Ordinal regression model with multiple likert scales as explanatory variables

Dear all,

I read Bürkner & Vuorre (2018)'s tutorial paper on ordinal regression models in psychology. I was in particular interested in the “multiple Likert items” aspects. I found a few answers to my questions in the tutorial the paper, but some left with no response.

In fact, I am using multiple Likert scales as explanatory variables, all containing multiple items, but obviously these do not have all the same size. Similarly, I wish to correlate these Likert-responses to an index of visual exploration from eye-tracking data.

  1. Entering the data as you suggest is most suitable for brms (1 item per row) makes a lot of blank dataset cells because of the different questionnaire size. It seems embarrassing for bmrs… Do you know how to deal with that?

  2. The eye-tracker index is only 1 value for each participant. Should I replicate these values in this column for each cell related to each participant?

I would be very grateful if you had some insights for me on that part. Please find attached an example dummy dataset resembling the one I will analyze (I already followed some of the tutorial’s advice, e.g. one row for each item of each participant).

Thank you very much,

Best regards,
Bertrand

Example_ordinalregression.csv (537 Bytes)

Hi @BertrandBeffara welcome to the Stan forums!
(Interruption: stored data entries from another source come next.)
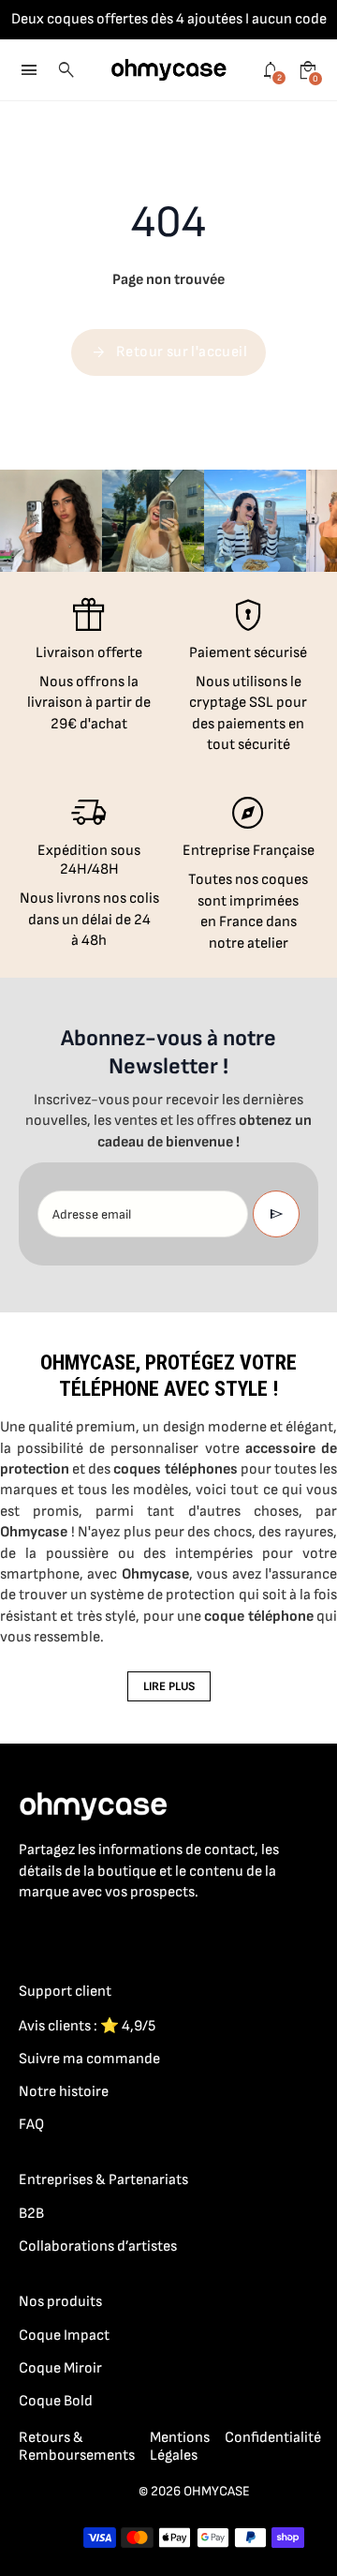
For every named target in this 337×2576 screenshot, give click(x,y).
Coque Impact (64, 2335)
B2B (31, 2214)
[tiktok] (105, 1934)
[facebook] (30, 1934)
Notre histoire (64, 2092)
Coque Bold (56, 2401)
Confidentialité (273, 2438)
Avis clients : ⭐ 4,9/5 (87, 2026)
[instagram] (67, 1934)
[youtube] (142, 1934)
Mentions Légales (180, 2446)
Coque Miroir (60, 2368)
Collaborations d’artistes (98, 2246)
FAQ (31, 2125)
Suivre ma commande (89, 2059)
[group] (51, 521)
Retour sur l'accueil (168, 352)
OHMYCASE (216, 2491)
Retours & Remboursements (77, 2446)
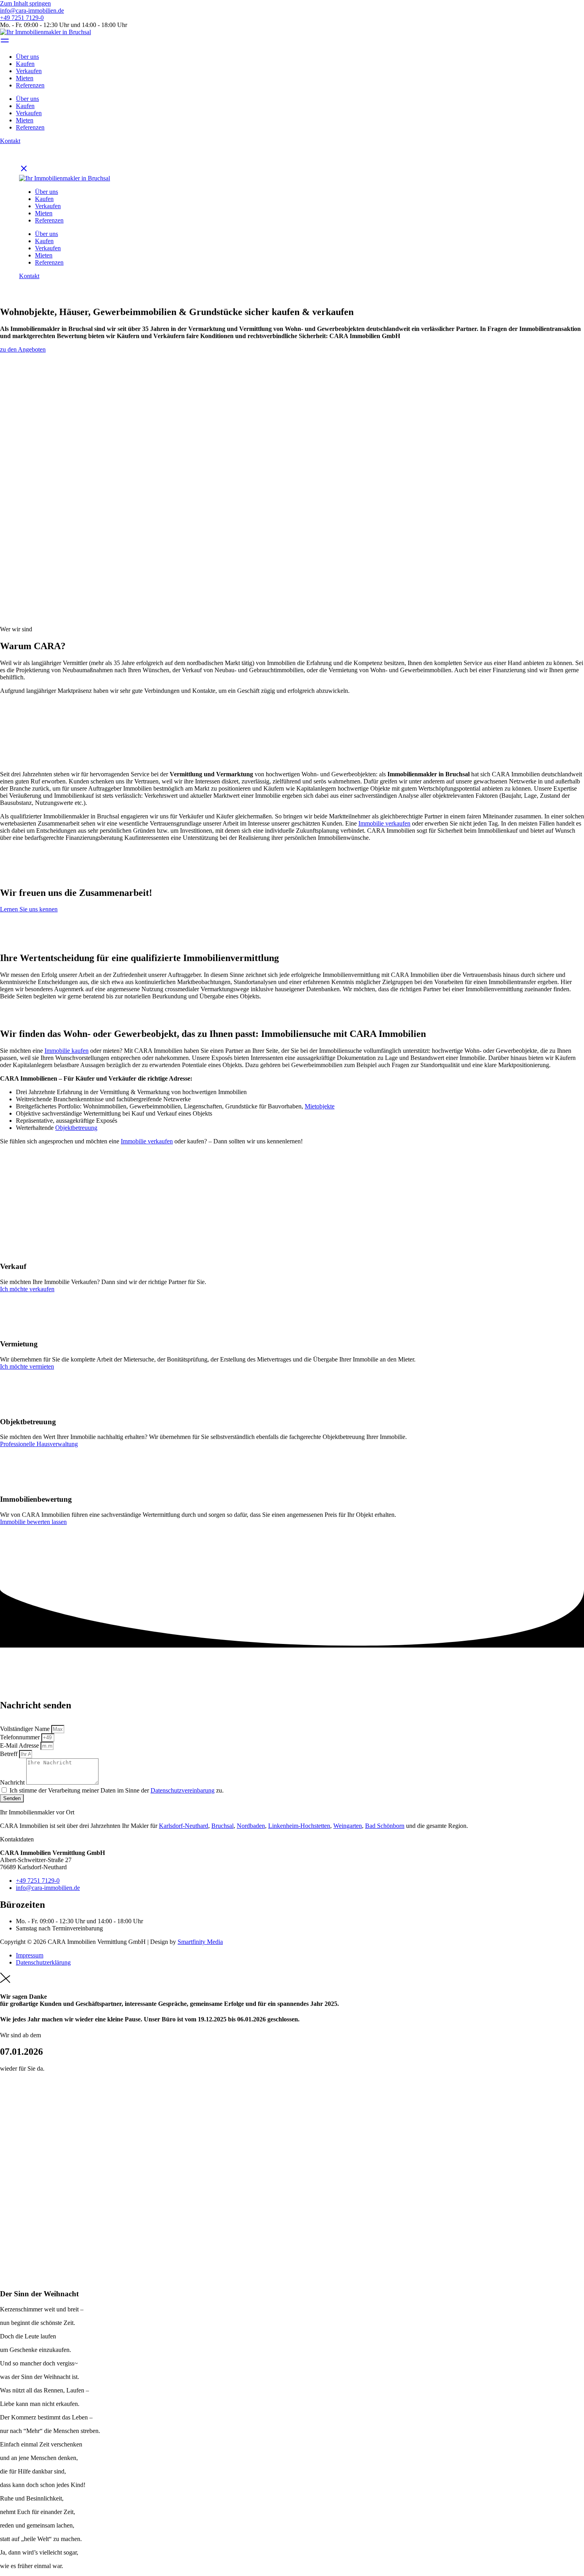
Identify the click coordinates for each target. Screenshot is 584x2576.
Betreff (9, 1753)
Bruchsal (222, 1825)
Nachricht (13, 1782)
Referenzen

If you’ve measured mood and depression both with multiple items then you could think of first aggregating both into composite scores (via factor analysis or some other method, either within or -outside the model), then use the two scores to predict eye tracking. The ordinal nature of your predictors is not that important but that depends on what method you choose to use for aggregating them (if you choose to do so).

Thank you for prompt reply!

So you suggest that I first calculate some kind of “total score” for each participant and each questionnaire? And then running an ordinal regression using these scores as predictors? Won’t this make a substantial number of “intercepts”/“thresholds” (e.g. if total questionnaire scores range from 0 to 100, it will output 99 thresholds, right?).

Thank you very much for your help,
Bertrand

Hi,

The way I understood your data + question is that you’ve measured one eyetracking score per person, and 7 or so depression items and 5 mood items per person, and then you want to predict eyetracking from depression and mood. If you use mood and depression as predictors (however wrangled), there are no distributional assumptions about them because they are predictors. So choosing the data model depends on what the eyetracking score is. Maybe you can think of it as gaussian so you could do something like a vanilla lm(eyetracking ~ mood + depression, ...) model.

Or in other words:

So you suggest that I first calculate some kind of “total score” for each participant and each questionnaire?

Suggest is a strong word but that might make sense in many cases.

And then running an ordinal regression using these scores as predictors? Won’t this make a substantial number of “intercepts”/“thresholds” (e.g. if total questionnaire scores range from 0 to 100, it will output 99 thresholds, right?).

No, the ordinal model / intercepts issue relates to the outcome of your model, which seems to be eye tracking.

Hi,

Thanks again for taking time with me. That certainly does resolve my problem!

Best,
Bertrand

Glad to hear I was able to help. If you think one of the posts above was ‘the answer’, would you mind marking it so, so that other readers can quickly find it?